Improving document retrieval with sparse semantic encoders

OpenSearch 2.11 introduced neural sparse search—a new efficient method of semantic retrieval. In this blog post, you’ll learn about using sparse encoders for semantic search. You’ll find that neural sparse search reduces costs, performs faster, and improves search relevance. We’re excited to share benchmarking results and show how neural sparse search outperforms other search methods. You can even try it out by building your own search engine in just five steps. To skip straight to the results, see Benchmarking results.

What are dense and sparse vector embeddings?

When you use a transformer-based encoder, such as BERT, to generate traditional dense vector embeddings, the encoder translates each word into a vector. Collectively, these vectors make up a semantic vector space. In this space, the closer the vectors are, the more similar the words are in meaning.

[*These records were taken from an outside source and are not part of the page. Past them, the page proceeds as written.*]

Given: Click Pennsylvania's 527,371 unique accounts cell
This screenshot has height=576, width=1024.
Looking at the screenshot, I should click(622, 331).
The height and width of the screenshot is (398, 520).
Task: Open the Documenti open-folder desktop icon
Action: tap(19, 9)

In sparse encoding, the encoder uses the text to create a list of tokens that have similar semantic meaning. The model vocabulary (WordPiece) contains most commonly used words along with various tense endings (for example, -ed and -ing) and suffixes (for example, -ate and -ion). You can think of the vocabulary as a semantic space where each document is a sparse vector.

The following images show example results of dense and sparse encoding.

Left: Dense vector semantic space. Right: Sparse vector semantic space.

Sparse encoders use more efficient data structures

In dense encoding, documents are represented as high-dimensional vectors. To search these documents, you need to use a k-NN index as an underlying data structure. In contrast, sparse search can use a native Lucene index because sparse encodings are similar to term vectors used by keyword-based matching.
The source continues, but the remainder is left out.